Mit einem Inserat wirbt der Buchverlag der NZZ «für kompetente Wirtschaftsbücher». Da ist sprachlich etwas schiefgegangen. Aber weshalb?
Man kann von wichtigen, interessanten, guten, ja durchaus auch von klugen Büchern reden. Im letzteren Fall durchdringt die Klugheit der Autorin den Inhalt und macht das Werk zu einem «klugen Buch». Wer sich so ausdrückt, weiss allerdings um den rhetorischen Wechsel der Ebenen, den er da unter der Hand mit etwas Taschenspielerei vollzieht. Es ist ja nicht das gebundene Stapelchen Papier, dem er da Klugheit zuschreibt, sondern er meint das Buch als Medium des geistigen Austausches und mithin als Begegnung mit den Gedanken einer klugen Person.

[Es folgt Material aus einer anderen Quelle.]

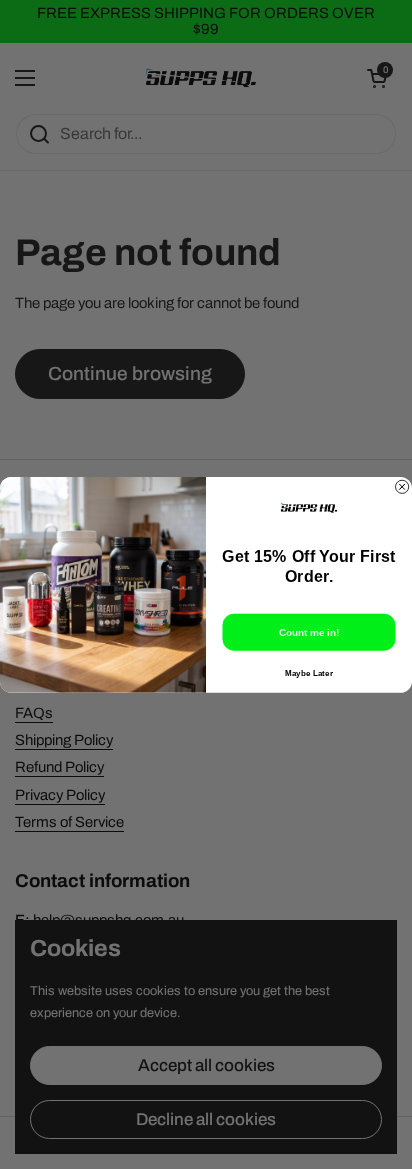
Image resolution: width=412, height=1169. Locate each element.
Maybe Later (309, 672)
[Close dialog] (402, 486)
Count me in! (309, 631)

Wird in dieser rhetorischen Konstruktion «klug» durch «kompetent» ersetzt, so stürzt die Spielerei ab. Kompetenz meint die Befähigung oder Ermächtigung zu einem Handeln. Verfasser ökonomischer Literatur sollen selbstverständlich über Fachkompetenzen verfügen. Was sie in ihren Büchern niederlegen, ist aber nicht «Kompetenz» im oben umschriebenen Sinn. Fachbücher vermitteln lediglich Grundlagen, die den Lesern zum Erwerb oder zur Erweiterung persönlicher Fachkompetenzen verhelfen sollen.
Das kompetente Wirtschaftsbuch erinnert an Robert Musils «Mann ohne Eigenschaften». Im 13. Kapitel des Riesenwerks stolpert Ulrich, der Held des Romans, über den Ausdruck «das geniale Rennpferd». In Ulrich reift die Erkenntnis, dass in einer Zeit, die das Geniale derart banalisiert, er wohl oder übel ein Mann ohne Eigenschaften ist. Es ist zu befürchten, dass angesichts inflationären Gebrauchs des Kompetenzbegriffs man sich heute klugerweise als Mann ohne Kompetenz bezeichnen sollte.